Cette vague d’attaques a rapidement pris une dimension internationale. Dès décembre 2023, l’opération américaine « Prosperity Guardian » réunit plusieurs nations alliées, mais échoue à endiguer les frappes. En février 2024, l’Union européenne lance « Aspides », visant exclusivement à protéger la navigation commerciale. Cependant, ces mesures n’ont pas réussi à éradiquer la menace.
Les Houthis, grâce à un arsenal sophistiqué d’origine iranienne, multiplient les attaques. Missiles balistiques, drones de pointe et navires suspects comme le cargo iranien Behshad ajoutent à l’incertitude et alimentent les soupçons de collusion entre Téhéran et les rebelles.
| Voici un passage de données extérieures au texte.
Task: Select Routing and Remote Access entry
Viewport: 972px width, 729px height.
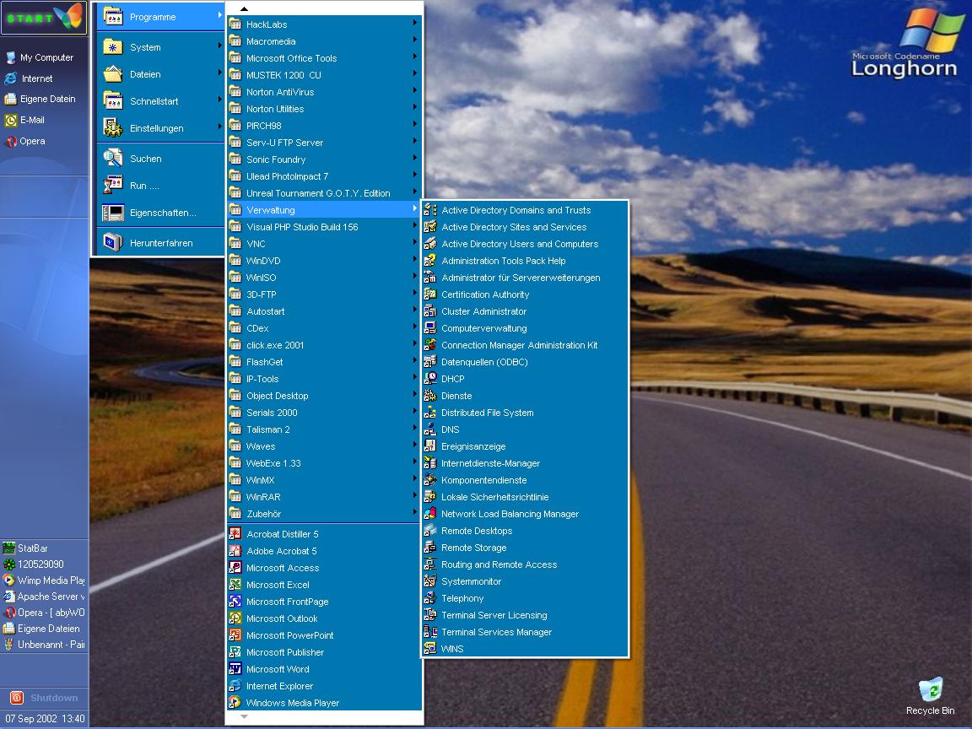Action: click(499, 564)
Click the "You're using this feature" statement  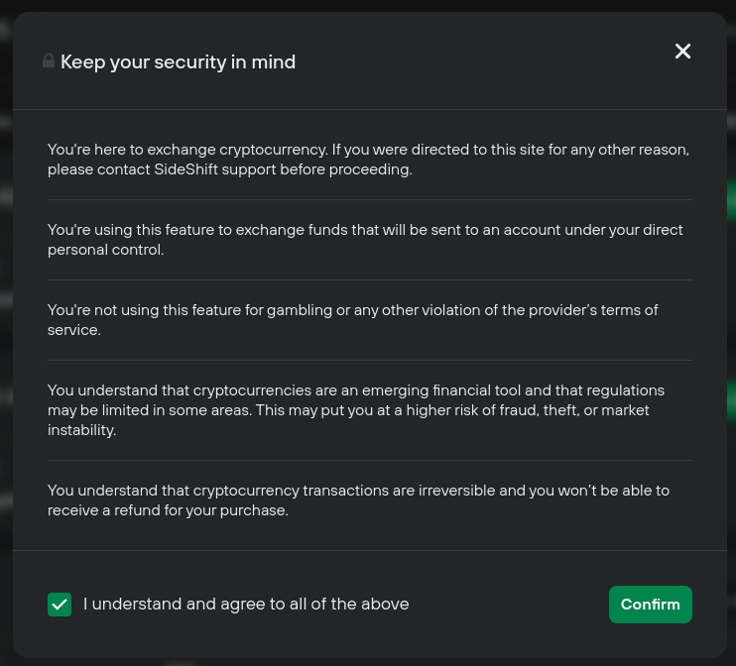pos(365,240)
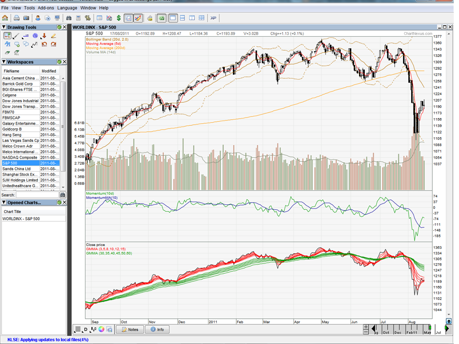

Ce soutien iranien place la mer Rouge au centre des rivalités régionales, notamment entre l’Iran et ses voisins saoudiens et égyptiens.
Impact sur la navigation et l’économie mondiale
Les attaques ont frappé durement le commerce mondial. Environ 12 % des échanges mondiaux transitent par la mer Rouge, y compris 30 % du trafic de conteneurs et 7 millions de barils de pétrole par jour. L’insécurité croissante dans le détroit stratégique de Bab el-Mandeb pousse des armateurs comme A.P. Moller-Maersk à éviter la zone, provoquant des détours coûteux autour de l’Afrique.
L’attaque du Rubymar, cargo battant pavillon bélizien, en février 2024, marque un tournant. Coulé après une attaque houthiste, il laisse derrière lui une marée noire qui accentue les pressions environnementales et économiques. Les hausses temporaires des prix du gaz et du pétrole, bien que contenues, révèlent la vulnérabilité des marchés mondiaux face à cette crise.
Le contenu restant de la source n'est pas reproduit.